> _WHAT YOU SHOULD DO_
Give back the full listing that follows exactly as it reads.

━━━ ENTRIES SUPPLIED

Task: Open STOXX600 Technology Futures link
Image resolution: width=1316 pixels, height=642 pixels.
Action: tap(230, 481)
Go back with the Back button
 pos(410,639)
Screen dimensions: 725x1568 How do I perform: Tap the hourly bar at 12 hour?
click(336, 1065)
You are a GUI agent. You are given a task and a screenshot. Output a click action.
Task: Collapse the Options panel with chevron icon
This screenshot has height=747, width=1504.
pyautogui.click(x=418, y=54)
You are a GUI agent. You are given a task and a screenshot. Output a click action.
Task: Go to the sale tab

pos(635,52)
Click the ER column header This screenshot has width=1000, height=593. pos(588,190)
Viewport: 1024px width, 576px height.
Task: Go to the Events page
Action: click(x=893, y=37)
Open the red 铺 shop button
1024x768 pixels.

━━━━━━

> _ANSWER SPACE_
Task: Open STOXX600 Technology Futures link
Image resolution: width=1316 pixels, height=642 pixels.
Action: tap(230, 481)
Go back with the Back button
 pos(410,639)
Screen dimensions: 725x1568 How do I perform: Tap the hourly bar at 12 hour?
click(336, 1065)
You are a GUI agent. You are given a task and a screenshot. Output a click action.
Task: Collapse the Options panel with chevron icon
This screenshot has height=747, width=1504.
pyautogui.click(x=418, y=54)
You are a GUI agent. You are given a task and a screenshot. Output a click action.
Task: Go to the sale tab

pos(635,52)
Click the ER column header This screenshot has width=1000, height=593. pos(588,190)
Viewport: 1024px width, 576px height.
Task: Go to the Events page
Action: click(x=893, y=37)
Open the red 铺 shop button
1024x768 pixels.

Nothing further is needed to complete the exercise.